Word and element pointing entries
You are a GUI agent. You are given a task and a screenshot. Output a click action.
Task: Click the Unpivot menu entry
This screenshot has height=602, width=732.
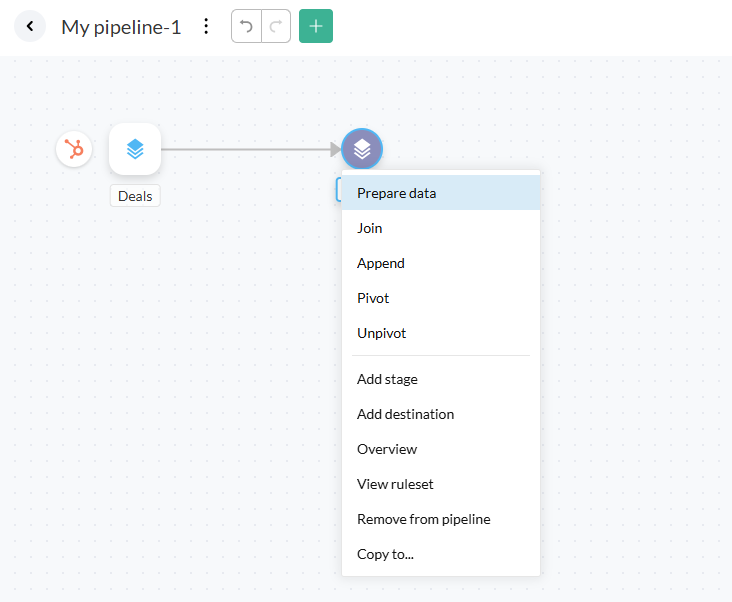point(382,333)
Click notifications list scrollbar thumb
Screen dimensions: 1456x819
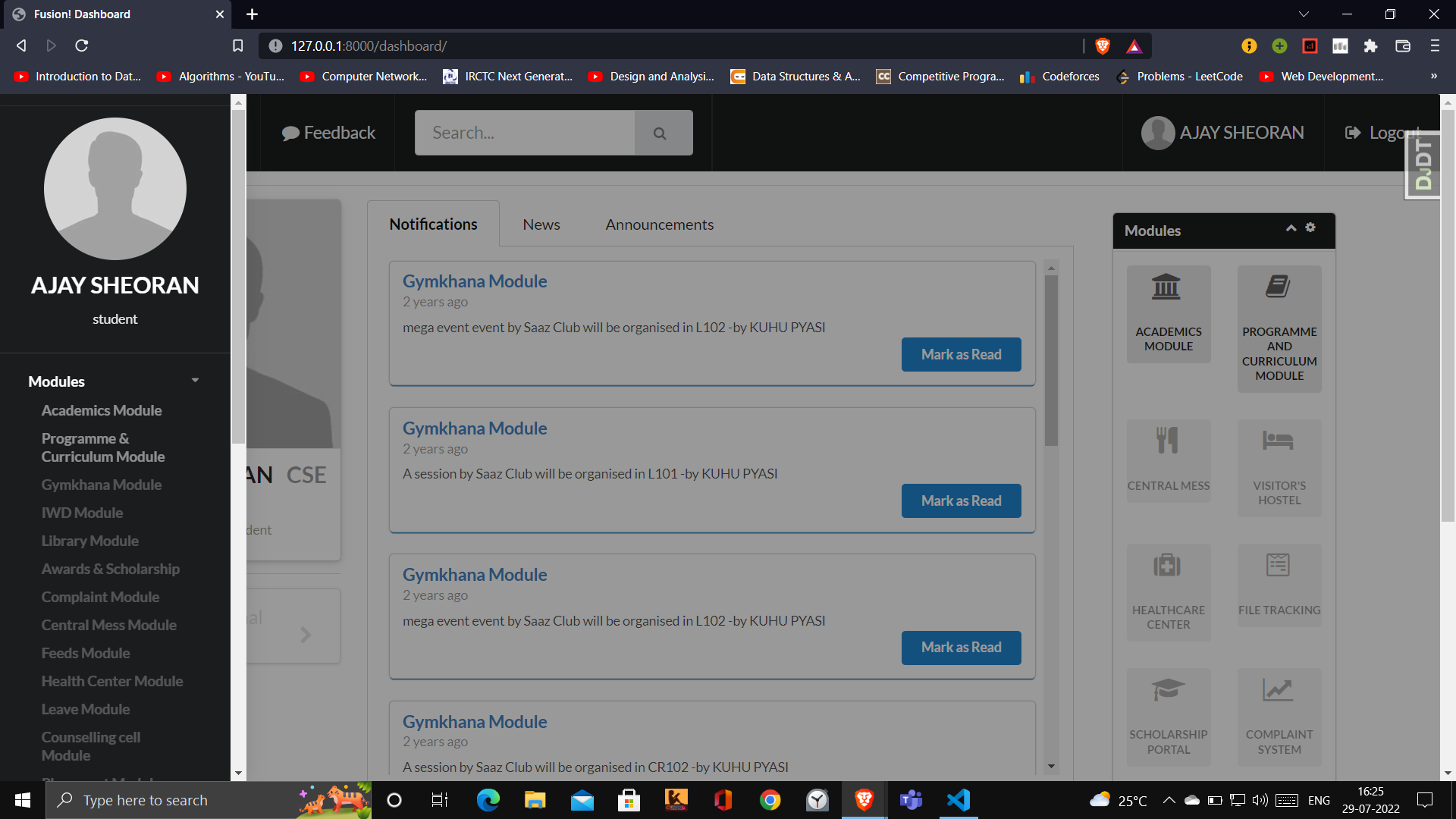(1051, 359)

**TASK STATEMENT**
Could you write out all of the entries again, requests included, with every coordinate in the answers multiplied by 1.2 and rounded to a whole number, halves going up? Leave the pictures out.

**WRITTEN RESPONSE**
You are a GUI agent. You are given a task and a screenshot. Output a click action.
Task: Click the Unpivot menu entry
This screenshot has height=602, width=732.
point(458,400)
Click notifications list scrollbar thumb
Screen dimensions: 1456x819
(1261, 431)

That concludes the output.